-- Texto para leer --
Naturalmente, salvo que el necesitado no pueda aprender a pescar o esté impedido a la postre para hacerlo, se le debe enseñar a pescar, e incluso cabe ayudarle a dotarse de los aperos e instrumentos necesarios para atrapar peces. Y una vez que sepa y pueda pescar, si aún así no quiere hacerlo, por aquello de que trabajar y esforzarse es cansado e incómodo, sólo le quedan dos opciones: seguir en la pobreza y perecer a la postre, o parasitar a los demás (verbigracia: los que llevan lustros cobrando del PER en el campo de nuestras regiones meridionales. No uno, ni dos ni tres años malos en su vida, que los puede tener cualquiera, cubiertos por el resto de sus compatriotas mediante impuestos. No, en bastantes casos son 10, 20, y hasta 30 años viviendo en gran medida a costa del prójimo. Esto es parasitismo puro y duro, uno de las principales variantes del robo).

Y llegamos al gran dilema moral de qué hacer con quien se niega a esforzarse creando riqueza real en buena lid aunque pueda hacerlo, y prefiere ganarse la vida parasitando a los demás. ¿Hay que seguirle dando los pescados y la sopa boba toda la vida? En opinión de este modesto pensador, salvo que el aludido no esté plenamente en sus cabales, la única respuesta moralmente válida es un NO rotundo.

-- Material proporcionado --
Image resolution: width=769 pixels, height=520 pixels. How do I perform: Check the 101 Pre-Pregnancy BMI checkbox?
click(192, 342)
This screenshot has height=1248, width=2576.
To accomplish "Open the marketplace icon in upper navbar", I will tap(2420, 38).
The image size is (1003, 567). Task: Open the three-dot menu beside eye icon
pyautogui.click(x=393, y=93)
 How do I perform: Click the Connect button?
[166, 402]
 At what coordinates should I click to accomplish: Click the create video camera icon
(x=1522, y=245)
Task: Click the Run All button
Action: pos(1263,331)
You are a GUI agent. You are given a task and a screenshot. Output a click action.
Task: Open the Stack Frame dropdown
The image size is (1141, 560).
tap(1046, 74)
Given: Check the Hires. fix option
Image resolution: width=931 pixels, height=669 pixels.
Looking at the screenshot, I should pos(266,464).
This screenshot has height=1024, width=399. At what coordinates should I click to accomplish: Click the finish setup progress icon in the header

-- Tarea planteada 1 --
Según el texto sobre enseñar a pescar, ¿qué dos opciones le quedan a quien sabe y puede pescar pero no quiere hacerlo?
-- Tarea planteada 2 --
Reanuda el texto sobre enseñar a pescar a partir de su última oración.

-- Respuesta 1 --
Seguir en la pobreza y perecer a la postre, o parasitar a los demás.

-- Respuesta 2 --
Si tras haber hecho con el desgraciado todo lo razonable por ayudarle a que se gane de forma decente de la vida, éste desea seguir parasitando a los demás, llegados a un cierto punto hay que negarle la sopa boba, como la mejor ayuda que se le puede dar, al forzarle con ello a que deje de ser un parásito. Y porque, puestos a que sufra alguien, mejor que sea el que desea vivir a costa de los demás, por no encontrar qué y a quiénes parasitar, y no los que sí se esfuerzan y de otro modo serían parasitados. Y también, y no menos importante, porque, cuando las conductas parasitarias reciben premio y no castigo, se destruye un principio moral básico para una sociedad sana.

Éste es, en gran medida, el gran fallo moral y práctico del Estado del bienestar moderno: basado en una idea aparentemente buena (toda la sociedad garantiza, a base de impuestos, que nadie pasará penurias), acaba creando legiones de parásitos y semiparásitos[1], cuya sopa boba, haciendo honor al dicho anglosajón de que "there is no such thing as a free lunch" (no existen las comidas gratis), la pagan, a la fuerza y mediante impuestos, sus compatriotas que sí crean riqueza con su mérito y esfuerzo, lo cual es tan injusto como dañino para la buena marcha de la economía.

Y el parasitismo es cosa apenas distinta en su esencia del robo, algo prohibido por los Diez Mandamientos, y por prácticamente todos los códigos morales y penales que en el mundo civilizado son y han sido. Así, cabe recordar la trilogía básica de valores morales de la civilización inca, desarrollada por completo al margen de las culturas euroasiáticas: "no mentir, no robar y no ser ocioso". Por algo dijo San Pablo que "el que no trabaje, que no coma". Naturalmente, se refería a quien, pudiendo laborar, opta por no dar un palo al agua.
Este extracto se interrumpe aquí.